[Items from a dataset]
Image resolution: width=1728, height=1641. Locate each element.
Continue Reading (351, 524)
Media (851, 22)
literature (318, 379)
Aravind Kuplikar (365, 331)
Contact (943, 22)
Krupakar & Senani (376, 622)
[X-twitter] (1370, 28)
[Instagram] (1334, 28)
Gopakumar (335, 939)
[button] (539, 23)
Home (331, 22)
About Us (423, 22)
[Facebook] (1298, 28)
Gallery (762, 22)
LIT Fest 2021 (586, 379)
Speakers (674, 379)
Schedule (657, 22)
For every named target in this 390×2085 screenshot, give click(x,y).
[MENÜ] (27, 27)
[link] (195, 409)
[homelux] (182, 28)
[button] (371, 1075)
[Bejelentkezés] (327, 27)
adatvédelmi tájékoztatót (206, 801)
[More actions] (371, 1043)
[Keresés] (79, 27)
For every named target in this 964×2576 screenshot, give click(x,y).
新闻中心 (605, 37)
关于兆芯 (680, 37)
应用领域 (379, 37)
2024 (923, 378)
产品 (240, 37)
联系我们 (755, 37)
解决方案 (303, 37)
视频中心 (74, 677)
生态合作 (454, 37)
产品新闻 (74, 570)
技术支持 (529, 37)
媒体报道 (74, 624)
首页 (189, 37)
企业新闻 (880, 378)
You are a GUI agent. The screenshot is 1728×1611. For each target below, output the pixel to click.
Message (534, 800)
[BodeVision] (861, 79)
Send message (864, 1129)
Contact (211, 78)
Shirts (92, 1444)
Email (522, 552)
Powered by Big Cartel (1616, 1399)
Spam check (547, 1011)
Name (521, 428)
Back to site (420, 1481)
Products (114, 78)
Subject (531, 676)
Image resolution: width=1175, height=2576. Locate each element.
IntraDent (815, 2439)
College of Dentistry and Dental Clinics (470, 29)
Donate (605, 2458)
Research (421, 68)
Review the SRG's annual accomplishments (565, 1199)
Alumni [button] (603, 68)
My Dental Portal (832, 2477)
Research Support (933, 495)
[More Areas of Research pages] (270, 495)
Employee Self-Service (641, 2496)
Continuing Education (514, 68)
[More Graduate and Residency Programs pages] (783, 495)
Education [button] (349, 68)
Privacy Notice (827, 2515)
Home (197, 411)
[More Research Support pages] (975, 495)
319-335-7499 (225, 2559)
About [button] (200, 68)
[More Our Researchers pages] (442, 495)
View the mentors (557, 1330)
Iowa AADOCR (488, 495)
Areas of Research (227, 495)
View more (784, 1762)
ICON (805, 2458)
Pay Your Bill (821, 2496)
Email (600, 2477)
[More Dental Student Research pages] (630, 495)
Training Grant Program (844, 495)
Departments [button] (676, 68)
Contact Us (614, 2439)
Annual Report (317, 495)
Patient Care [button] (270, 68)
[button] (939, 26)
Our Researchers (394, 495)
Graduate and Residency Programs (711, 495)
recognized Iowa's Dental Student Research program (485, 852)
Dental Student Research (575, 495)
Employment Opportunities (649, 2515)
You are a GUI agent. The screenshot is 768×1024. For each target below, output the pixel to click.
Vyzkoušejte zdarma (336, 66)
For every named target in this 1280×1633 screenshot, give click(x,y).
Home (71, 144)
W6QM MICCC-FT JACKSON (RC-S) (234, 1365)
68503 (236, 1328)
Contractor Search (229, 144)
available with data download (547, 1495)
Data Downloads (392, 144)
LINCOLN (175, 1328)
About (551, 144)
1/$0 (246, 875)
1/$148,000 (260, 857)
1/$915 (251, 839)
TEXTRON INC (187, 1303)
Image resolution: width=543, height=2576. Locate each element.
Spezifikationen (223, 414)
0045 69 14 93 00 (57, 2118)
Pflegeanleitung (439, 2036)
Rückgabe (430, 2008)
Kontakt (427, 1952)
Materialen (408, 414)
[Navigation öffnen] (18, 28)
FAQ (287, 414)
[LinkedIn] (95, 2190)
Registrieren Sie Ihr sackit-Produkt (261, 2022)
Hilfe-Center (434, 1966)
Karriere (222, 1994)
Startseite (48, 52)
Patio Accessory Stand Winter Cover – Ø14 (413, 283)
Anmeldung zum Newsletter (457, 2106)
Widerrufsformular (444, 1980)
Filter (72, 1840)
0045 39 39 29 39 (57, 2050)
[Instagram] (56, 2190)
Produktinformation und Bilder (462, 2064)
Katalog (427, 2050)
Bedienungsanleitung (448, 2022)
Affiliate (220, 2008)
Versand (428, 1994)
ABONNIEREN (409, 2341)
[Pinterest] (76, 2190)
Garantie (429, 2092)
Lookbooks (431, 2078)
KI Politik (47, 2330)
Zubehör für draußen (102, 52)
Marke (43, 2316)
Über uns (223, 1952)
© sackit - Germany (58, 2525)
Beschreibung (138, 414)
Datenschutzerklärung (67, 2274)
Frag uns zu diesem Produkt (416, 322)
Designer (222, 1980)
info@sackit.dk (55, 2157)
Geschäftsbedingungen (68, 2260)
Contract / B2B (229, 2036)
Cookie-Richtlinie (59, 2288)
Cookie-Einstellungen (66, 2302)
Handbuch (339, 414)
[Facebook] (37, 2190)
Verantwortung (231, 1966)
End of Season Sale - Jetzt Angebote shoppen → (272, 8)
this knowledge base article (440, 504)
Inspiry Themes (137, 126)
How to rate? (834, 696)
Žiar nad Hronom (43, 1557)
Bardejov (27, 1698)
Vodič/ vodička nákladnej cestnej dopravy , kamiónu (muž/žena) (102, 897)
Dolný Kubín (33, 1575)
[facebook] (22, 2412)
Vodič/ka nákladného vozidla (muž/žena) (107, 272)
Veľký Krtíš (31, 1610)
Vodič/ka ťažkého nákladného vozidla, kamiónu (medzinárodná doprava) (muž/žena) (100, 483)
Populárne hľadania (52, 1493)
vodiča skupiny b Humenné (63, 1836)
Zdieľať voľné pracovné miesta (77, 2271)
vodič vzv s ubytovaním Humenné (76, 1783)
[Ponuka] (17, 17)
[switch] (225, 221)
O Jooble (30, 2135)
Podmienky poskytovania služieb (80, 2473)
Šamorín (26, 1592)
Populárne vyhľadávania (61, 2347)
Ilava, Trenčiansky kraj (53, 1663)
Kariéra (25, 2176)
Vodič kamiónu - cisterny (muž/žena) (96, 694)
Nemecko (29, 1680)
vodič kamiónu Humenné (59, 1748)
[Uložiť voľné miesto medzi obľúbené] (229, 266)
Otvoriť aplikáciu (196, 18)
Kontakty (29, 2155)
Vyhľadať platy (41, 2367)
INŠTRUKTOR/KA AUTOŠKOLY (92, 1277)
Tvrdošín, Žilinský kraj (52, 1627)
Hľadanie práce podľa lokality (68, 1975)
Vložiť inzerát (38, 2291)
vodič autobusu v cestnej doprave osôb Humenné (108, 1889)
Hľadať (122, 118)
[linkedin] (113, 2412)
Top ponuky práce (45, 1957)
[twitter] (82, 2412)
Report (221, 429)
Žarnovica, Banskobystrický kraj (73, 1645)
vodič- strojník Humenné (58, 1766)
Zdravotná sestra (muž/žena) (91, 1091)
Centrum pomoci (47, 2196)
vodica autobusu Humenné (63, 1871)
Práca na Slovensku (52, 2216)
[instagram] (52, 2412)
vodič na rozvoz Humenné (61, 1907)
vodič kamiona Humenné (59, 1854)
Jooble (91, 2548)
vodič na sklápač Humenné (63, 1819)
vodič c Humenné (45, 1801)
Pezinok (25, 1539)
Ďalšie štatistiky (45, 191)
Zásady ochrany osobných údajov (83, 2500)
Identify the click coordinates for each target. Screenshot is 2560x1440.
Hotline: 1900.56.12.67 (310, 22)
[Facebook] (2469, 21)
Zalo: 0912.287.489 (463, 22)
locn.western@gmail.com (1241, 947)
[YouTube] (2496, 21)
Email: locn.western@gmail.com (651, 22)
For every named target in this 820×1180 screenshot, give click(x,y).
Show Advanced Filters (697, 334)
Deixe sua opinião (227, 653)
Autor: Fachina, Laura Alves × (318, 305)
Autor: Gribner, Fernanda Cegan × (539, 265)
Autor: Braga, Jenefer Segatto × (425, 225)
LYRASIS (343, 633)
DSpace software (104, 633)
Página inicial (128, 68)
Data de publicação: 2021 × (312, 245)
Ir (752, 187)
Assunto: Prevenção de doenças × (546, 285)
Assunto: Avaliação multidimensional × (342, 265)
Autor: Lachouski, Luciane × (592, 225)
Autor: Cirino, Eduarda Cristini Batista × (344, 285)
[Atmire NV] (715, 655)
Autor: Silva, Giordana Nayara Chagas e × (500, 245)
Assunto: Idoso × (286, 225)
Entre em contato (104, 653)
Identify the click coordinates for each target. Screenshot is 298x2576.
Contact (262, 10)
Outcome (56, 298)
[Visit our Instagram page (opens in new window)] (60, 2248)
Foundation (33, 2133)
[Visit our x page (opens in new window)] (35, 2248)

__WORK REQUIRED__
What you return must be the lines above that run from the line with "Veľký Krtíš (31, 1610)" to the line with "Pezinok (25, 1539)", inclusive, each copied exactly.

__THE ANSWER__
Veľký Krtíš (31, 1610)
Vodič/ka ťažkého nákladného vozidla, kamiónu (medzinárodná doprava) (muž/žena) (100, 483)
Populárne hľadania (52, 1493)
vodiča skupiny b Humenné (63, 1836)
Zdieľať voľné pracovné miesta (77, 2271)
vodič vzv s ubytovaním Humenné (76, 1783)
[Ponuka] (17, 17)
[switch] (225, 221)
O Jooble (30, 2135)
Podmienky poskytovania služieb (80, 2473)
Šamorín (26, 1592)
Populárne vyhľadávania (61, 2347)
Ilava, Trenčiansky kraj (53, 1663)
Kariéra (25, 2176)
Vodič kamiónu - cisterny (muž/žena) (96, 694)
Nemecko (29, 1680)
vodič kamiónu Humenné (59, 1748)
[Uložiť voľné miesto medzi obľúbené] (229, 266)
Otvoriť aplikáciu (196, 18)
Kontakty (29, 2155)
Vyhľadať platy (41, 2367)
INŠTRUKTOR/KA AUTOŠKOLY (92, 1277)
Tvrdošín, Žilinský kraj (52, 1627)
Hľadanie práce podľa lokality (68, 1975)
Vložiť inzerát (38, 2291)
vodič autobusu v cestnej doprave osôb Humenné (108, 1889)
Hľadať (122, 118)
[linkedin] (113, 2412)
Top ponuky práce (45, 1957)
[twitter] (82, 2412)
Report (221, 429)
Žarnovica, Banskobystrický kraj (73, 1645)
vodič- strojník Humenné (58, 1766)
Zdravotná sestra (muž/žena) (91, 1091)
Centrum pomoci (47, 2196)
vodica autobusu Humenné (63, 1871)
Práca na Slovensku (52, 2216)
[instagram] (52, 2412)
vodič na rozvoz Humenné (61, 1907)
vodič kamiona Humenné (59, 1854)
Jooble (91, 2548)
vodič na sklápač Humenné (63, 1819)
vodič c Humenné (45, 1801)
Pezinok (25, 1539)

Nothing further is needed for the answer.